> [OBJECTIVE 1]: In the passage about Tesla in Paris, at what company did Tesla take a job as a junior engineer?
> [OBJECTIVE 2]: Repeat the passage about Tesla in Paris word for word, from "Tesla knew he" up to and including "would not do.".

Tesla knew he had the answer to this problem—the alternating current induction motor. But newly arrived in Paris and taking a job as a junior engineer at Société Industrielle, part of the Compagnie Continental Edison, Tesla was hardly yet in a position to change the world. While he pitched his alternating current system to Batchelor and others in Paris, Edison’s people simply did not want to listen. After all, Edison had invested himself completely in making and selling direct current throughout Europe, the United States, and the world. No, Edison thought, Tesla’s alternating current system simply would not do.

> [DATA LISTING]:
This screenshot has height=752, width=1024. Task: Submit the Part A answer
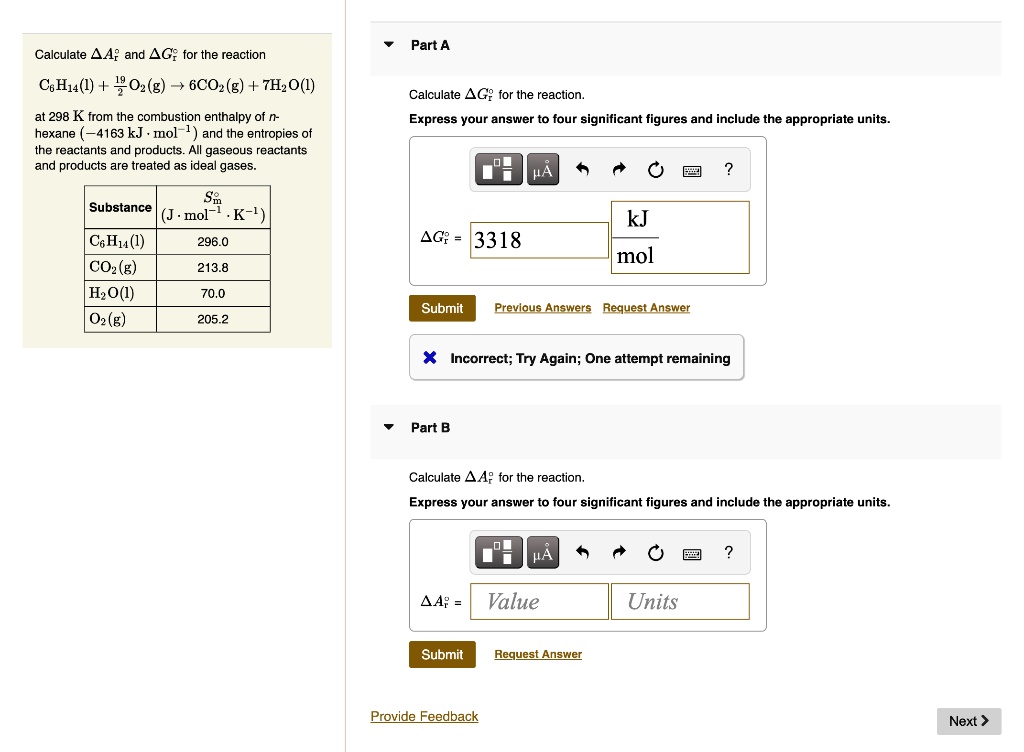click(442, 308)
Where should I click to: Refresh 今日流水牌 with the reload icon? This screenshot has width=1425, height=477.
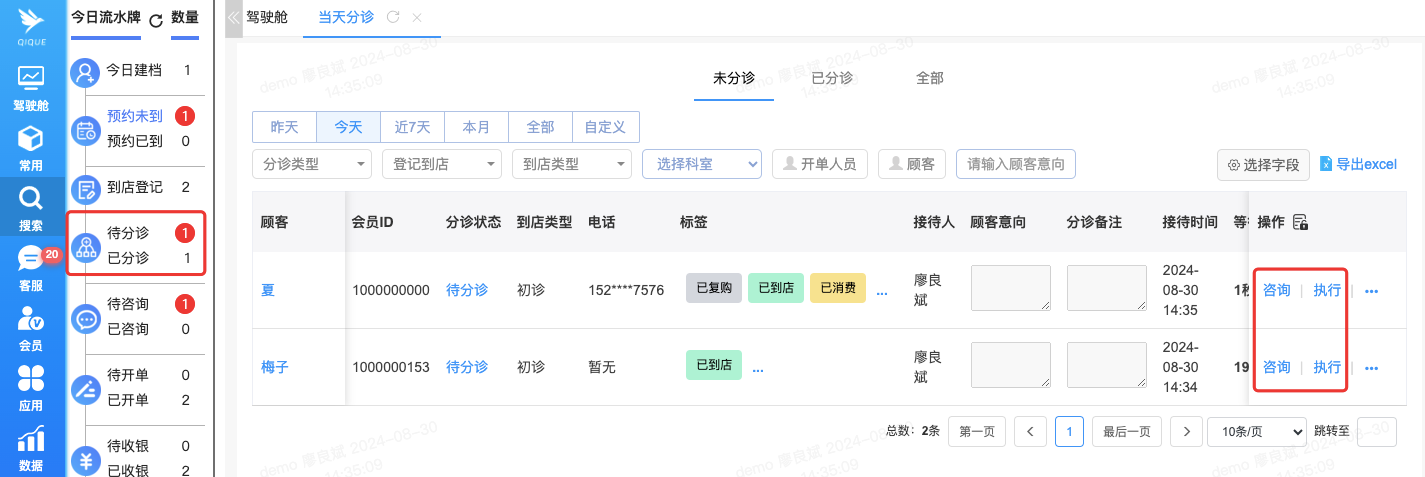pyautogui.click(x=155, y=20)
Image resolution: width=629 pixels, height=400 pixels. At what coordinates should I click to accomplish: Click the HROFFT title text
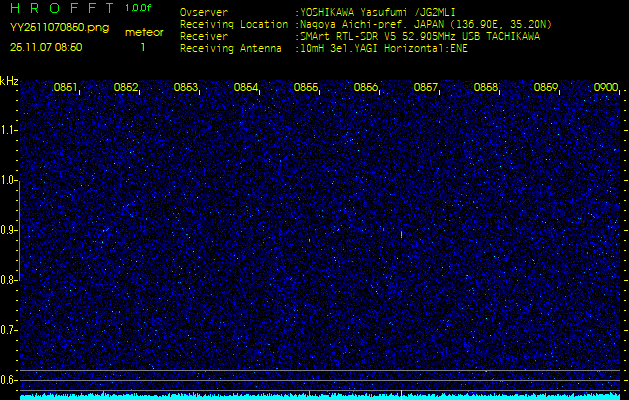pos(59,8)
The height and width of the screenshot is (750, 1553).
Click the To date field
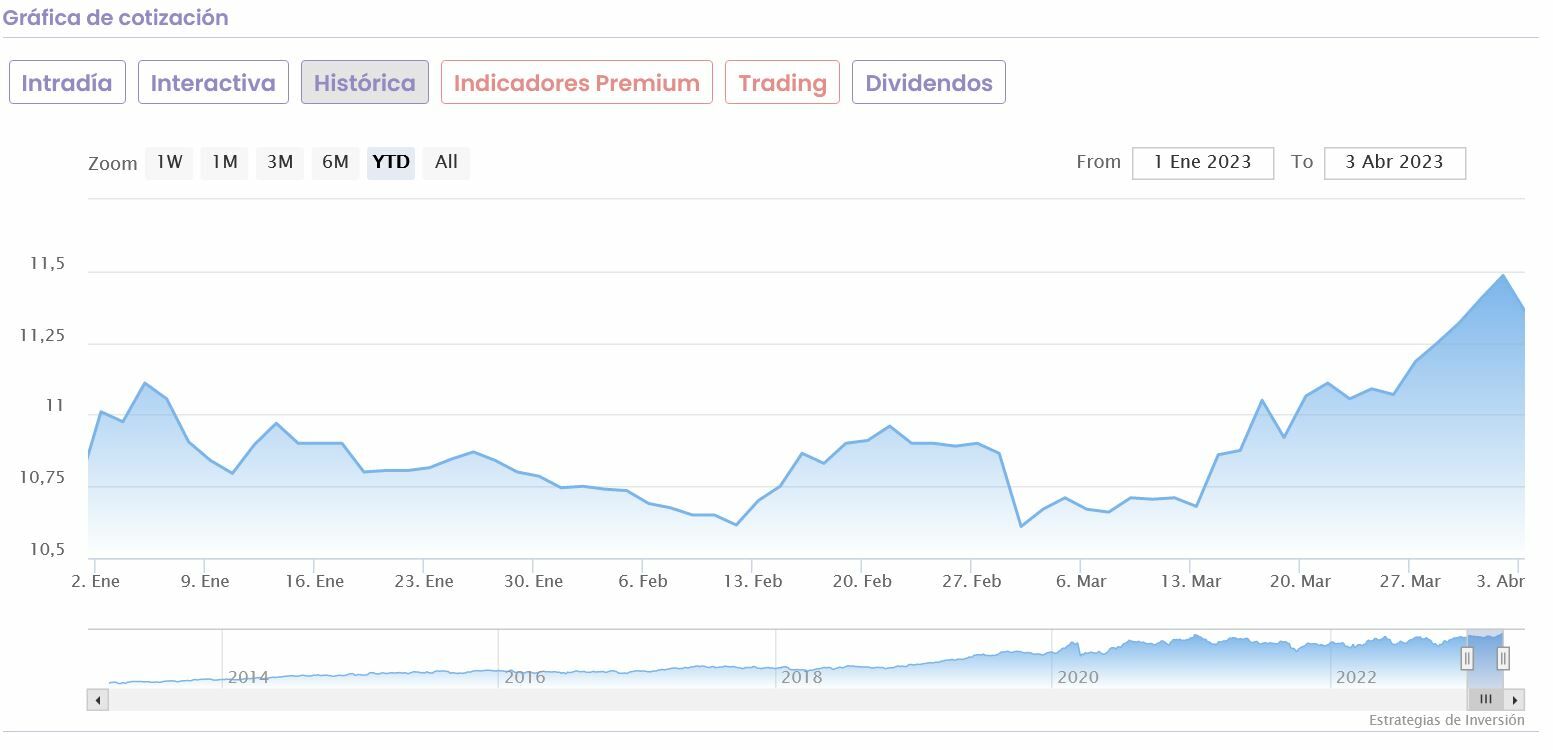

> [WRITTEN ANSWER 1]: Société Industrielle, part of the Compagnie Continental Edison.

> [WRITTEN ANSWER 2]:
Tesla knew he had the answer to this problem—the alternating current induction motor. But newly arrived in Paris and taking a job as a junior engineer at Société Industrielle, part of the Compagnie Continental Edison, Tesla was hardly yet in a position to change the world. While he pitched his alternating current system to Batchelor and others in Paris, Edison’s people simply did not want to listen. After all, Edison had invested himself completely in making and selling direct current throughout Europe, the United States, and the world. No, Edison thought, Tesla’s alternating current system simply would not do.